So how about the width of the distribution of ${\chi(G_{n,p})}$ — what is the length of the shortest interval (or rather sequence of intervals) which is likely to contain ${\chi(G_{n,p})}$?

Of course (1) is already a weak concentration type result, giving an explicit such interval of length ${o \left( \frac{n}{\log^2 n} \right)}$. However, it turns out that if we don’t have to specify the interval, we can do a lot better.

The starting point for question (ii) is the classic 1987 result of Shamir and Spencer, who showed that for any function ${p(n)}$, ${\chi(G_{n,p})}$ is whp contained in some sequence of intervals of length about ${\sqrt{n}}$. If ${p \rightarrow 0}$ quickly enough, however, much sharper concentration holds: in 1997, Alon and Krivelevich reduced the interval length to only ${2}$ in the case $p. So here the chromatic number behaves almost like a deterministic function; almost all of the weight of the distribution is on two consecutive values.

### The opposite question

In view of strong results showing that the chromatic number is sharply concentrated, in the late 1980s Bollobás raised the following question (later popularized by him and Erdős): Can we find any examples where χ($G_{n,p}$) is not very sharply concentrated? This is trivially true for p = 1 − 1/(10n) (as noted by Alon and Krivelevich), but how about non-trivial examples, and what about the most natural special case, p = 1/2?

[Source records]
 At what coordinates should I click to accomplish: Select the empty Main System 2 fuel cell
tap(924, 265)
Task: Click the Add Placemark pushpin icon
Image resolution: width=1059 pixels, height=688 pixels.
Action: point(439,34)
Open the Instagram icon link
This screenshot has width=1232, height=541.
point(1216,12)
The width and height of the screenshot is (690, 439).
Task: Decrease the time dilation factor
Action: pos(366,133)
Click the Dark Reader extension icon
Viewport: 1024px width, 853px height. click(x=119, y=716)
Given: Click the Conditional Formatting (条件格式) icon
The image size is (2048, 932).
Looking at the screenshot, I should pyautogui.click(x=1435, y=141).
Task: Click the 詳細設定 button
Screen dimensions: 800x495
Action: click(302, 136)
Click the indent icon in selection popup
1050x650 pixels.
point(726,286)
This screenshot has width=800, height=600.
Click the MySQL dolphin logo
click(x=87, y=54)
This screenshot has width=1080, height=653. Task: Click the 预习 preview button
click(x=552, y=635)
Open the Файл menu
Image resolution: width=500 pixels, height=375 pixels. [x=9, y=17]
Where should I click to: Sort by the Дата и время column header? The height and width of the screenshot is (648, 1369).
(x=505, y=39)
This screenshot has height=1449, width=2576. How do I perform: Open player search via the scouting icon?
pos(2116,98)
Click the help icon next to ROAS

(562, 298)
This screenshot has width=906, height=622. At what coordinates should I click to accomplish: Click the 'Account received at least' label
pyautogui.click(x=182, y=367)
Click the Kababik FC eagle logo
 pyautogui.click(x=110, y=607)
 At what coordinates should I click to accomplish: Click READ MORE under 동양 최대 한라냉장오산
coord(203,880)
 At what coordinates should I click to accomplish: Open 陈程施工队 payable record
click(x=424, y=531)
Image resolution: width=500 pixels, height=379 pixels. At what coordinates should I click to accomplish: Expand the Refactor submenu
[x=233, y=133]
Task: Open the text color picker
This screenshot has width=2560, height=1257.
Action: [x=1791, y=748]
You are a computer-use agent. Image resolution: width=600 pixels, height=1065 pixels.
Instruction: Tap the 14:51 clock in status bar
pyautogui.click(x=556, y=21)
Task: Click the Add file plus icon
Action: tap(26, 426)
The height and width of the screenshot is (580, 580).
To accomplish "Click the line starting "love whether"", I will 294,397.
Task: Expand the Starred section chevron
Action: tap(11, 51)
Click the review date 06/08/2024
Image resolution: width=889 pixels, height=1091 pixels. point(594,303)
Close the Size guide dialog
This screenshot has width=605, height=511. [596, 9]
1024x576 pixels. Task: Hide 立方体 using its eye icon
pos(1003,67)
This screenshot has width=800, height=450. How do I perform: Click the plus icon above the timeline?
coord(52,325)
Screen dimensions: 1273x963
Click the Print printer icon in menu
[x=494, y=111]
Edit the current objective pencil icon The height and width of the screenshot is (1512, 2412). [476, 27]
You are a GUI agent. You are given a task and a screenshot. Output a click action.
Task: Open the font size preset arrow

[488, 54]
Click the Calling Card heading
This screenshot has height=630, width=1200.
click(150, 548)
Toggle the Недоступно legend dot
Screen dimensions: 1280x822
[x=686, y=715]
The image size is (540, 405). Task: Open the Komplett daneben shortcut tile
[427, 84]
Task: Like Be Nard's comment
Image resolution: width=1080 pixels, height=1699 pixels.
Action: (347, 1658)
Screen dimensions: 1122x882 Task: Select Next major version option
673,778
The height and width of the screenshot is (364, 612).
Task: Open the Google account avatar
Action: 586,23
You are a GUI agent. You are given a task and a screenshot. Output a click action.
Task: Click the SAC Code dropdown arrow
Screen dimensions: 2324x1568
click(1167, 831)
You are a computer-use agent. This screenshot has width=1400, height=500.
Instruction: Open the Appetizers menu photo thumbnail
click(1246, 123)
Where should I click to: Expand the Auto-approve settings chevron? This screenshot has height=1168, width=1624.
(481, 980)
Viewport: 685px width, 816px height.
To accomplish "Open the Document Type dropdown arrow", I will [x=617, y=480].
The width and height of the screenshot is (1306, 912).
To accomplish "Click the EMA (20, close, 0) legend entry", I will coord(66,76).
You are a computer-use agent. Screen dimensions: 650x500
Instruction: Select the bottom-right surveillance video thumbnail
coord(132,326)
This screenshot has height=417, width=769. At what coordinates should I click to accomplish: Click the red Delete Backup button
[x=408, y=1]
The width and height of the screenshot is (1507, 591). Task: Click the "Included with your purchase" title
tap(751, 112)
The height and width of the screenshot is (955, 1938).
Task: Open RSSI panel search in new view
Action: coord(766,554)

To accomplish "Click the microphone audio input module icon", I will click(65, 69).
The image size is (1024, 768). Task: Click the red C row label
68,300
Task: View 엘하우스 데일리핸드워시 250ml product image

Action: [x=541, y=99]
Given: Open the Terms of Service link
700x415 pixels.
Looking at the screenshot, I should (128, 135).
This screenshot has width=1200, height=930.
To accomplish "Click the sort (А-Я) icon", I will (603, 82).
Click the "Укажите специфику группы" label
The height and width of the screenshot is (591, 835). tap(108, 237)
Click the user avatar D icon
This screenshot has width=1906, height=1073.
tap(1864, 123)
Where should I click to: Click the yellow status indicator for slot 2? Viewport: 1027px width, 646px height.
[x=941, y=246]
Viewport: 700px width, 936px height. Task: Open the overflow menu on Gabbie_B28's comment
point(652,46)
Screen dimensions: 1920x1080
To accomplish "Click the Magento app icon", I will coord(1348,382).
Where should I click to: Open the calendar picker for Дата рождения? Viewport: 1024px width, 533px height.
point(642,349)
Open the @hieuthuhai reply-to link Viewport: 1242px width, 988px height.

- SHORT EXERCISE:
Answer these questions about the passage on the chromatic number of random graphs:
1. In what year did Shamir and Spencer publish their classic result?
2. To what length did Alon and Krivelevich reduce the interval in 1997?
3. Who raised the question of whether χ($G_{n,p}$) can fail to be sharply concentrated?
The source records are not needed for the work on this page.

- EXERCISE SOLUTION:
1. 1987
2. 2
3. Bollobás